Verwendung des Daylight DC 1

Der Touchscreen des Daylight DC-1 verfügt über eine Touch-Sampling-Rate, die mit der herkömmlicher LCD-Bildschirme vergleichbar ist

Das wirklich Auffällige liegt in der Bildwiederholfrequenz des Panels, der 60 Hertz überschreiten kann, um sicherzustellen, dass das Benutzererlebnis so flüssig ist wie auf einem LCD-Bildschirm. Der Touch-Sampling-Rate Zudem wurde sie im Vergleich zu herkömmlichen Electronic-Ink-Bildschirmen erhöht, sodass sich die Reaktionszeit des Panels deutlich verkürzt.

Das Panel ist auch kompatibel mit Ein im Lieferumfang enthaltener Stift, das Wacom-Technologie nutzt. Im Übrigen verfügt das Tablet über eine MediaTek Helio G99-Prozessor, 8 GB RAM mit 128 GB internem Speicher, erweiterbar über microSD und ein Akku mit einer Kapazität von 8000 mAh, der mehrere Tage Autonomie mit einer einzigen Ladung gewährleisten soll.

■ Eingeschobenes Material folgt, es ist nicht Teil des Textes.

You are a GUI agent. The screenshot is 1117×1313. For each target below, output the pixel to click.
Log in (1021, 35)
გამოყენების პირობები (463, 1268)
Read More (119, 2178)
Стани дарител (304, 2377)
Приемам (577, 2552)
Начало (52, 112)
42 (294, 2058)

Tageslicht DC 1 mit Stylus

Das Panel ist mit dem im Lieferumfang des Tablets enthaltenen Stift kompatibel

Ihr Betriebssystem ist Sol:OSeine neue, von der Marke angepasste Software, die auf Android 13 basiert. Die Marke erklärt, dass sie das Betriebssystem mit dem Ziel entwickelt hat Entfernen Sie störende Elementeund garantiert gleichzeitig Freiheit und Flexibilität. In diesem Sinne ist es möglich Laden Sie beliebte Apps herunter und installieren Sie sieobwohl das Gerät über kein GMS-Zertifikat verfügt und daher keine vorinstallierten Google-Dienste und -Anwendungen enthält.

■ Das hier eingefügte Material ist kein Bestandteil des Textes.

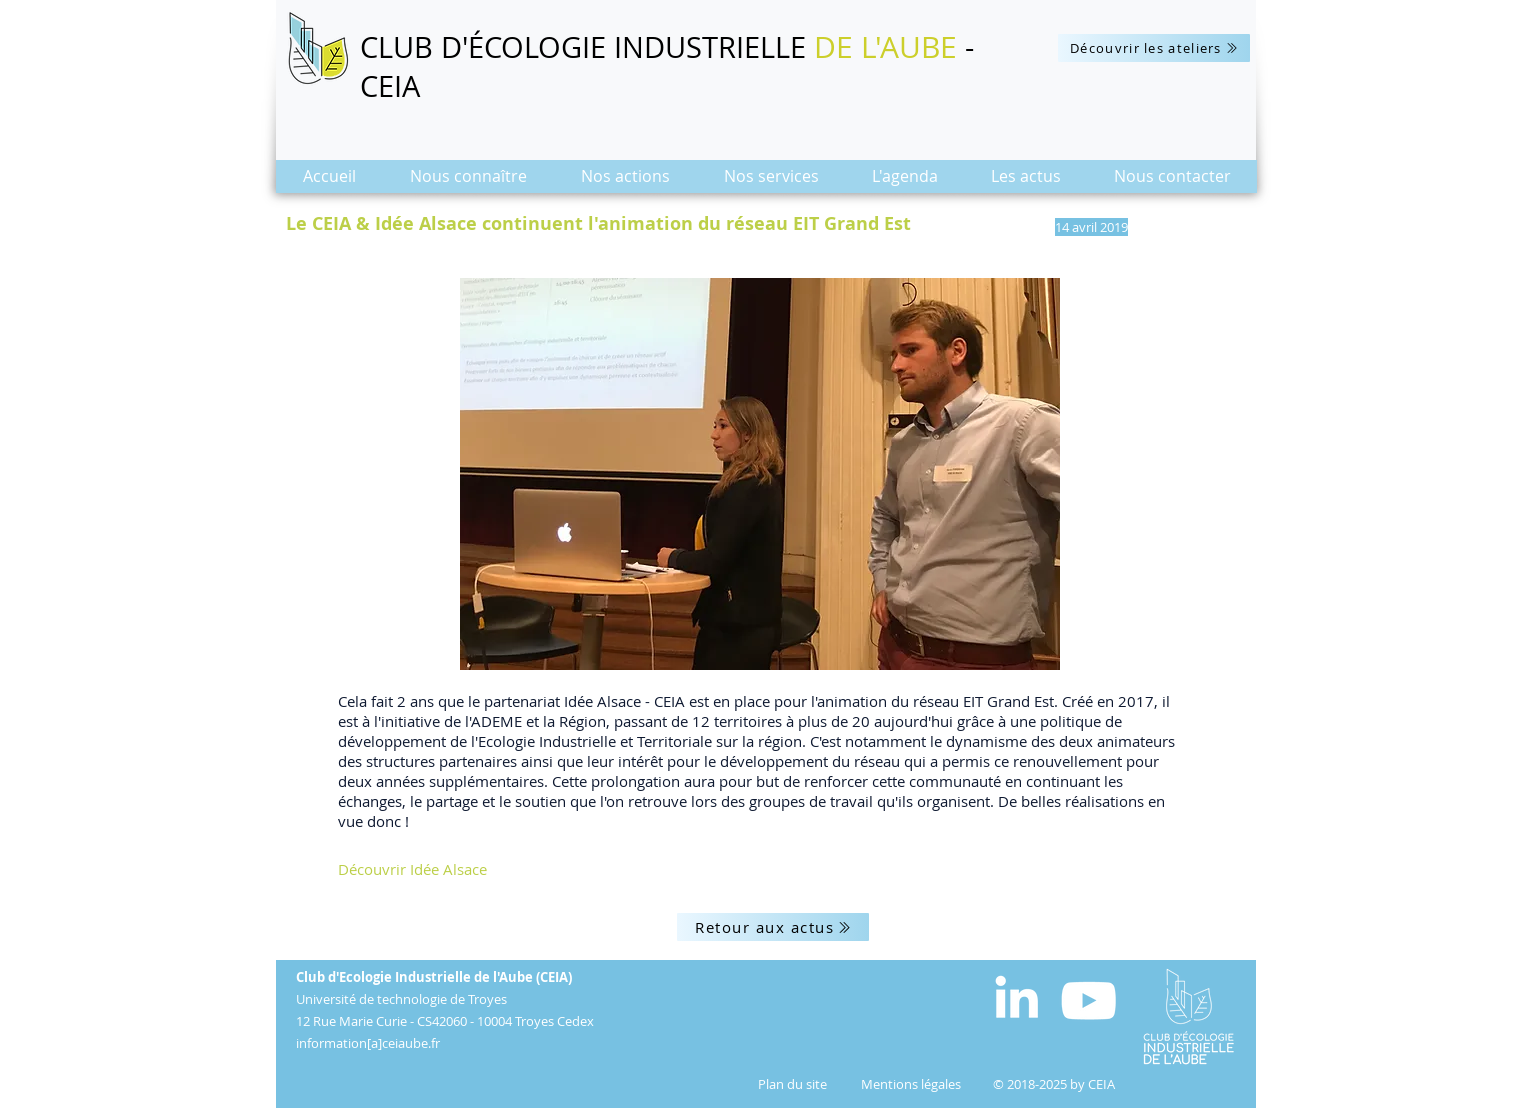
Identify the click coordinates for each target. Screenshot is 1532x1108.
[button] (468, 182)
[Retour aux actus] (773, 927)
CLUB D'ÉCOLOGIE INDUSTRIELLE (587, 47)
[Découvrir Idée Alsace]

Das Daylight DC-1-Tablet ist ab sofort im offiziellen Online-Shop der Marke zum Preis von erhältlich 729 $. Angesichts der Tatsache, dass die ersten Ausgaben des Tablets nicht lange auf sich warten ließen, scheint alles darauf hinzudeuten, dass es sich um eines davon handelt auffälligsten Produkte, die wir dieses Jahr gesehen haben. Und zur Überraschung vieler hat die Marke dies geschafft, ohne auch nur ein einziges Mal auf das Akronym „IA“ zurückgreifen zu müssen.